• Action item:
Starting with the line that contains "Uncheck Highlight Product differences", copy every remaining line of the data below exactly, the last one included.

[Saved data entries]

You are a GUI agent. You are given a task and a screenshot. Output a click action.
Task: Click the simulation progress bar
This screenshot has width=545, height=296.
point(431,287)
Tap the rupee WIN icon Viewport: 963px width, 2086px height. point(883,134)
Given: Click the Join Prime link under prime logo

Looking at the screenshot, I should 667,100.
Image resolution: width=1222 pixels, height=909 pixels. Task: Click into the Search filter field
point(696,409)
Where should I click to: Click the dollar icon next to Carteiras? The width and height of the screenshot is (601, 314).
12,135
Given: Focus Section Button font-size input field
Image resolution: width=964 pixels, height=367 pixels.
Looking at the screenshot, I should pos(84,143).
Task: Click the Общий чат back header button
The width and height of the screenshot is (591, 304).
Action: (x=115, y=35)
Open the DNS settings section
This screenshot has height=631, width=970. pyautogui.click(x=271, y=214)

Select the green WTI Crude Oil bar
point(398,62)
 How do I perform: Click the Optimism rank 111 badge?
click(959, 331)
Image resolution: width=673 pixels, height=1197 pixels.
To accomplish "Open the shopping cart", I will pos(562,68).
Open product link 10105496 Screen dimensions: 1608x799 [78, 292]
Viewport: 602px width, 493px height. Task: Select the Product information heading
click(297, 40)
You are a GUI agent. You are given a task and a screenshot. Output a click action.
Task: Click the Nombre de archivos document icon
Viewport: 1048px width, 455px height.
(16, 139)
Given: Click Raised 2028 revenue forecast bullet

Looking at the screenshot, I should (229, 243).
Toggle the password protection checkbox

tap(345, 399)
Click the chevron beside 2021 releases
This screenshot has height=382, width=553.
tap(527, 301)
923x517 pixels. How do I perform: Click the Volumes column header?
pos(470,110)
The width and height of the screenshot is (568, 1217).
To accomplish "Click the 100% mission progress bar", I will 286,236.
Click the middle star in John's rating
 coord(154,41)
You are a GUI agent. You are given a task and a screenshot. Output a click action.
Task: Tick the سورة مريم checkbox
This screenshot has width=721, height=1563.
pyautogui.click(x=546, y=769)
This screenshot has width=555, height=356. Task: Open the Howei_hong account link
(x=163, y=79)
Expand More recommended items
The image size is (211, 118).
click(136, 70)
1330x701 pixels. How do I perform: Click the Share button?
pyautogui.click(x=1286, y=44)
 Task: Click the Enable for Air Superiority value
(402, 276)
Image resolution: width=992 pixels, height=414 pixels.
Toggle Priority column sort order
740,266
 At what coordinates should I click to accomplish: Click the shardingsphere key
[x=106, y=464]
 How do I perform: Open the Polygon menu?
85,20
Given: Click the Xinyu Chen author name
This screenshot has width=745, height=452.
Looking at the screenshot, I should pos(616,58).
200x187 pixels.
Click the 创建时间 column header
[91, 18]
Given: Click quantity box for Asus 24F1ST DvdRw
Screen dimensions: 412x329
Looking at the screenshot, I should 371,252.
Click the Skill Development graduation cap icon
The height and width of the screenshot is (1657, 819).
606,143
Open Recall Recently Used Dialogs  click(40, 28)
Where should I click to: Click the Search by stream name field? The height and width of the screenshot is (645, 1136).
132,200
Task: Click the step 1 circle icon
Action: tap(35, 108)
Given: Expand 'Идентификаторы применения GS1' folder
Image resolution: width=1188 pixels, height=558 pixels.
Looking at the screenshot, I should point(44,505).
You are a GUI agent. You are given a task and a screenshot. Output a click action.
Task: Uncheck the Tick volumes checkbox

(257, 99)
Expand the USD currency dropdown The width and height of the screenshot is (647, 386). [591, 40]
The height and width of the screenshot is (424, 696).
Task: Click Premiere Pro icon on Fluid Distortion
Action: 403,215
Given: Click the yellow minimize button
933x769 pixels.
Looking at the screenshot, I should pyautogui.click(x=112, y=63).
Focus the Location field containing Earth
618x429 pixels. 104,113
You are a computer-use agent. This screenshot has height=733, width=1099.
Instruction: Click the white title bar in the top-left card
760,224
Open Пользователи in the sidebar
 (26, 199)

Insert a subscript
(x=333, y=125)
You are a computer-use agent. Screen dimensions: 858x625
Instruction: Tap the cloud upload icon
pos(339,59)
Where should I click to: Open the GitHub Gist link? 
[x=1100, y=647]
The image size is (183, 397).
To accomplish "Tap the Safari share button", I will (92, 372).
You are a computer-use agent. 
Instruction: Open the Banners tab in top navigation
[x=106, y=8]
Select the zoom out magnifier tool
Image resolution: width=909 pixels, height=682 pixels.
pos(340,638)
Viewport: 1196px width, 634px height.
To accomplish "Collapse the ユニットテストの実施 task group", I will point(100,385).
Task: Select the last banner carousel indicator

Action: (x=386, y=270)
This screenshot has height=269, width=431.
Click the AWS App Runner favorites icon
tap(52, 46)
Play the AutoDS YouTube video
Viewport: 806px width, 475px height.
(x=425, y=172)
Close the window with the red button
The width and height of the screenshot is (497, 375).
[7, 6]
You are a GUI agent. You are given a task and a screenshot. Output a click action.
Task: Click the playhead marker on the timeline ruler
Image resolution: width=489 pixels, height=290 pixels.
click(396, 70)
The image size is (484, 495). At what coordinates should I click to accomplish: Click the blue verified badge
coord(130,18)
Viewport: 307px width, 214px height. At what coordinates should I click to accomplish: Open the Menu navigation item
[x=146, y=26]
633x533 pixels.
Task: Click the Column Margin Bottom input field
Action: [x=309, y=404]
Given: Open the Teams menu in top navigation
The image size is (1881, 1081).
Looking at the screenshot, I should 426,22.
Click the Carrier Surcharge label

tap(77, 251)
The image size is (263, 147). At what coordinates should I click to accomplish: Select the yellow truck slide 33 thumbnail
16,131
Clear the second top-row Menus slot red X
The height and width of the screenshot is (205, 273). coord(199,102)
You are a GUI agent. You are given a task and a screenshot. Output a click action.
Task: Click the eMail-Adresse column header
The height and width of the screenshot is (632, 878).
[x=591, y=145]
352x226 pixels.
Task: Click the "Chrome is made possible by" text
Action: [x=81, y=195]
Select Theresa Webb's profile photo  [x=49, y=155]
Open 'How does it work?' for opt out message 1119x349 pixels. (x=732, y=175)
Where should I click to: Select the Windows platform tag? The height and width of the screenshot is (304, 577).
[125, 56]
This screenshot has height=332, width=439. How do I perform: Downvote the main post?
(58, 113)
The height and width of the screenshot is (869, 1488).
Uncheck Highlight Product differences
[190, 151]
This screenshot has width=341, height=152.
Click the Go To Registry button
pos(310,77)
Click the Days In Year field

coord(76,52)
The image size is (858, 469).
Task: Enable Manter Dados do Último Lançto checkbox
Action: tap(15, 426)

• Final answer:
Uncheck Highlight Product differences
[190, 151]
This screenshot has width=341, height=152.
Click the Go To Registry button
pos(310,77)
Click the Days In Year field

coord(76,52)
The image size is (858, 469).
Task: Enable Manter Dados do Último Lançto checkbox
Action: tap(15, 426)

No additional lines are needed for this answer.